In 2024, Medicaid payments attributed to HCPCS codes specifically tied to COVID-19 reached at least $20,616 in Burlingame, based on information from the U.S. Department of Health and Human Services Medicaid Provider Spending database.
Medicaid, run by states with support from both federal and state governments, is a public insurance program. The program serves low-income individuals, families, seniors, children, and people with disabilities and is one of the nation’s largest health care contributors. More details are available at this link.
Since Medicaid is paid for by taxpayers, shifts in local billing help reflect how health care resources are distributed locally.
This review used HCPCS codes designated as “COVID-19” or “coronavirus”-related in descriptive fields or reference lists to define virus-related services.

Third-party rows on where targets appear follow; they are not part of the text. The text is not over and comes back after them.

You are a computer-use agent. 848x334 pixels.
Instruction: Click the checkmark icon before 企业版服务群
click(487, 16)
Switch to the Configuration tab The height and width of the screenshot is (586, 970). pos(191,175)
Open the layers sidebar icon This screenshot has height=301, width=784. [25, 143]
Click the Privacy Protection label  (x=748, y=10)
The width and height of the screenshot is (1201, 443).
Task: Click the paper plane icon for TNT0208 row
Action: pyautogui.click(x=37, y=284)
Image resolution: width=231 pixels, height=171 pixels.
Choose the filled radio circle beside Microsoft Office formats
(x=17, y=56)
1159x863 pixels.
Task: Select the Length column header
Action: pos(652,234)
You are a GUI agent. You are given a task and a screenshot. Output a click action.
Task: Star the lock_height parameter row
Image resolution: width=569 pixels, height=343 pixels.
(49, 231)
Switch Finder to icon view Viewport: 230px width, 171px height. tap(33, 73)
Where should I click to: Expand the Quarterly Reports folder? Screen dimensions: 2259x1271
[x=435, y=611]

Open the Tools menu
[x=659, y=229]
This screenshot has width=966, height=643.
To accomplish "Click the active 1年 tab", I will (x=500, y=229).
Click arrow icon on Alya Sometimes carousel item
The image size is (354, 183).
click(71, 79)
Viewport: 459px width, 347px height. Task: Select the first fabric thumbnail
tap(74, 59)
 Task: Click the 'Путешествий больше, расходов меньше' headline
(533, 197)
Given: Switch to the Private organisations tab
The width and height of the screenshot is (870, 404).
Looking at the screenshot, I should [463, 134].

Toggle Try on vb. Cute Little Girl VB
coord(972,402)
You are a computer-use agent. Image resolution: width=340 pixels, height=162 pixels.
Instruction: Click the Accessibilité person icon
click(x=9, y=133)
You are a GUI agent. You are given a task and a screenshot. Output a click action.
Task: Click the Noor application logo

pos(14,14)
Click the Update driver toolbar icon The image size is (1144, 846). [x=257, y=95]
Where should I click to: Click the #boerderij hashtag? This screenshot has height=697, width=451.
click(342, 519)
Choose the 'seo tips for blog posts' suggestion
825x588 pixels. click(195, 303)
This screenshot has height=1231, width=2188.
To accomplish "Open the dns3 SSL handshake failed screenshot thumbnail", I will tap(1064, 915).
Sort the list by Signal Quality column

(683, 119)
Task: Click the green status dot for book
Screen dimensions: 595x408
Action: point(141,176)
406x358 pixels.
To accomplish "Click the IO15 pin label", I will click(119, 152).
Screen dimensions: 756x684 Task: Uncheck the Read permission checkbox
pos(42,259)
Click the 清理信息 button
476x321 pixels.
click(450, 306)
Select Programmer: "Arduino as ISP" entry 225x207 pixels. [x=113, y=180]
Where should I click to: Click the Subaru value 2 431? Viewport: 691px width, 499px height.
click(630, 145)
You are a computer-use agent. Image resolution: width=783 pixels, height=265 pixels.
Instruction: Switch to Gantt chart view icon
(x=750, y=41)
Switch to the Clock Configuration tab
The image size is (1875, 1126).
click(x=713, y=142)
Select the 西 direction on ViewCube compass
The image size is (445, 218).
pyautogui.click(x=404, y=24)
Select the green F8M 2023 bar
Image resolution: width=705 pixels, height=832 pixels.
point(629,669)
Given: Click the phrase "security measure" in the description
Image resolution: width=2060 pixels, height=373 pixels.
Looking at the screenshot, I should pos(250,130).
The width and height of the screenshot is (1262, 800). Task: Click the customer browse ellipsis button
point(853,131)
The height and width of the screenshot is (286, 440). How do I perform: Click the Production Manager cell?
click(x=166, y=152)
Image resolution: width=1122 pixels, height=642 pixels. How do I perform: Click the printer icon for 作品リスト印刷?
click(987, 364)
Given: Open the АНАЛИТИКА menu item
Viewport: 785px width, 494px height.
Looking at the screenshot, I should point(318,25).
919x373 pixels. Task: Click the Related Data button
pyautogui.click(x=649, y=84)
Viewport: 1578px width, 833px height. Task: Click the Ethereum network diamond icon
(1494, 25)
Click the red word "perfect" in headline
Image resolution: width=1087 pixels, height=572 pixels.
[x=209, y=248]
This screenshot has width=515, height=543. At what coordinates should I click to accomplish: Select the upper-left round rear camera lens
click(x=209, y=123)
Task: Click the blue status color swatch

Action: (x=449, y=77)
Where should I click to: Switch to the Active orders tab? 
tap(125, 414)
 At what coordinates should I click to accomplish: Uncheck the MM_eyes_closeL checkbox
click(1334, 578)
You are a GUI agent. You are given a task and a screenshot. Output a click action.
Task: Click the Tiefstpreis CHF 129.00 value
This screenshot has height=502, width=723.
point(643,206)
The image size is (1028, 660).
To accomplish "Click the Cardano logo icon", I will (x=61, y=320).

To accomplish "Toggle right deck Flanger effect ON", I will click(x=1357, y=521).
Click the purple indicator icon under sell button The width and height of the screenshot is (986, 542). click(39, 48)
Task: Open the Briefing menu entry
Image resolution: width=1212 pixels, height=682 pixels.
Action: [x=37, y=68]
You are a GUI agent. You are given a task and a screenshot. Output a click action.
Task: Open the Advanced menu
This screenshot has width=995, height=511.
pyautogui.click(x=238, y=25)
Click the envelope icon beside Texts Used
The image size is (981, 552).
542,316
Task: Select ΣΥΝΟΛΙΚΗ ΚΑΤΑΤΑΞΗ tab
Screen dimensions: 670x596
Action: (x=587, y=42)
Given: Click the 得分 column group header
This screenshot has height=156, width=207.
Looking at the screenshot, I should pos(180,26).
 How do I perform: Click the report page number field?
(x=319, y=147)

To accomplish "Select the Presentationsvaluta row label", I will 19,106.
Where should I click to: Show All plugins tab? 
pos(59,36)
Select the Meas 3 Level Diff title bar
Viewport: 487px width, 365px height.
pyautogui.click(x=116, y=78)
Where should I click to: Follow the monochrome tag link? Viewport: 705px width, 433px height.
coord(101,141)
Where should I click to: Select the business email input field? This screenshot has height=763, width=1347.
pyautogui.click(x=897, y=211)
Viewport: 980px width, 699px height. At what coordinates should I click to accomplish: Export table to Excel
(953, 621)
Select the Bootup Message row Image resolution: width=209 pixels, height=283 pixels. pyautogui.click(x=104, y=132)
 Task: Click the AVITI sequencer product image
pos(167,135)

Therefore, amounts reported only account for services explicitly marked as COVID-19 in billing records and exclude pandemic-related care potentially billed under other, broader medical classifications.
To provide context, San Jose reported the highest Medicaid payments linked to COVID-19 care in California for 2024, totaling $5,601,479 in such claims.
Sutter Bay Hospitals was identified as the sole provider in the city submitting Medicaid claims for COVID-19–related care in 2024, according to available data.
Medicaid payments for all other billing categories in Burlingame increased by $16,041,830 between 2020 and 2024, reflecting a 172.3% rise.
The average annual Medicaid payments in Burlingame in the two years before the pandemic measured $6,894,187.
According to the Centers for Medicare & Medicaid Services, combined federal and state Medicaid expenditures were about $871.7 billion in the 2023 fiscal year, representing approximately 18% of national health spending, and marking a significant jump from roughly $613.5 billion in 2019, prior to the COVID-19 pandemic.
This growth of about 40% over the span of several years was primarily fueled by increased enrollment and usage during the pandemic years and after.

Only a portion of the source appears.